Regulatory T cells play a significant role in the maintenance of immune tolerance after adults with ATLL undergo allogeneic HSCT (allo-HSCT), which is an important treatment option for these patients.

Mogamulizumab— an anti-CCR4 monoclonal antibody — was recently approved for the treatment of ATLL in Japan. However, because regulatory T cells express CCR4, they are depleted in vivo for several months after mogamulizumab is administered.

“Therefore, major concerns exist about the use of mogamulizumab before allo-HSCT because pretransplantation administration of mogamulizumab could theoretically exacerbate acute graft-versus-host disease (GVHD) in patients with ATLL; depletion of regulatory T cells abrogates the maintenance of immune tolerance after allo-HSCT, as suggested in animal models,” Shigeo Fuji, MD, from the department of hematopoietic stem cell transplantation at the National Cancer Center Hospital, and colleagues wrote. “However, no direct evidence has demonstrated regulatory T-cells depletion in humans.”

The researchers conducted nationwide survey in Japan of 996 allo-HSCT recipients (median age, 55 years; range, 20-69) with aggressive ATLL to construct a new large database. All patients received intensive chemotherapy with multiple chemotherapeutic drugs as first-line therapy; 82 patients had received mogamulizumab.
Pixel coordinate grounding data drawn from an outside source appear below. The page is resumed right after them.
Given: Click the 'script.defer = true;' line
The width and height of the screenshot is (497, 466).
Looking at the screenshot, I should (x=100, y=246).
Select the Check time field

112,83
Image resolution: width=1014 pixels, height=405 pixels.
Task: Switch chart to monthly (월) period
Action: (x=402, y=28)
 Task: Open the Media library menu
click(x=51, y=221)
Patients who received mogamulizumab tended to be older (median age, 61 years vs. 55 years) and were more likely to have acute-type ATLL (84.1% vs. 70.1%; P < .01 for both) compared with patients who did not receive mogamulizumab.

Median interval from the last administration of mogamulizumab to allo-HSCT was 45 days (range, 9-1,077). The number of administered doses totaled five or more in 37 patients, fewer than five in 40 patients, and was unknown for five patients.
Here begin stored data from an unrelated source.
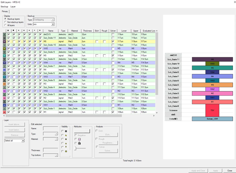
Task: Click the Name cell of Sub_Oxide/7
Action: pos(49,66)
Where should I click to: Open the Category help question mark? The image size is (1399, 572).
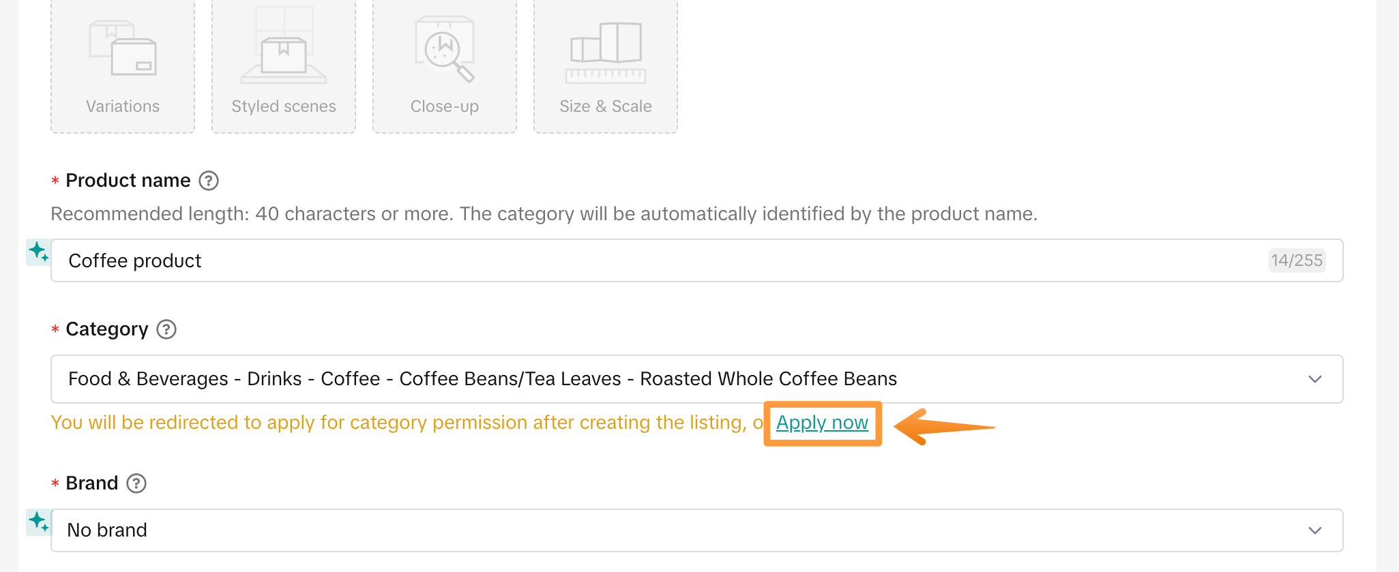[x=166, y=329]
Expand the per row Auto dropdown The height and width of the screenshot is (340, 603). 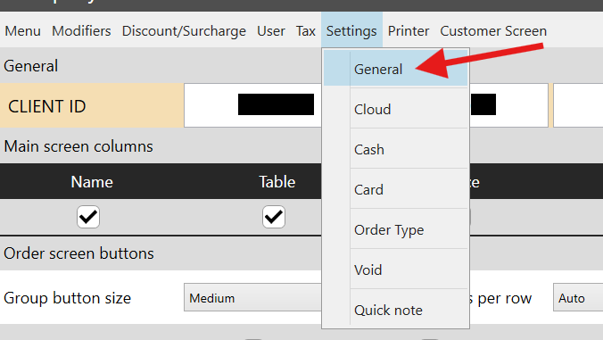tap(578, 298)
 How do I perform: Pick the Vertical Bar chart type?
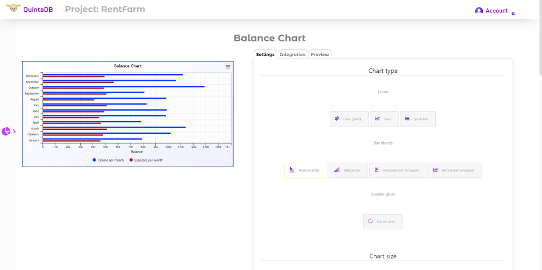point(348,170)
Grade 2 to grade 4 acute GVHD occurred in 58% of patients in the mogamulizumab group compared with 43.6% of patients in the non-mogamulizumab group (RR = 1.33; 95% CI, 1.09-1.62); grade 3 to 4 acute GVHD occurred in 30.9% of patients in the mogamulizumab group and 17.2% of patients in the non-mogamulizumab group (RR = 1.8; 95% CI, 1.26-2.57).

A greater proportion of patients in the mogamulizumab group received systemic corticosteroids for acute GVHD (73.4% vs. 23.5%; RR = 1.23; 95% CI, 1.04-1.44); of these patients, those who had received mogamulizumab also were more likely to become refractory to systemic corticosteroids (48.9% vs. 23.5%; RR = 2.09; 95% CI, 1.47-2.96).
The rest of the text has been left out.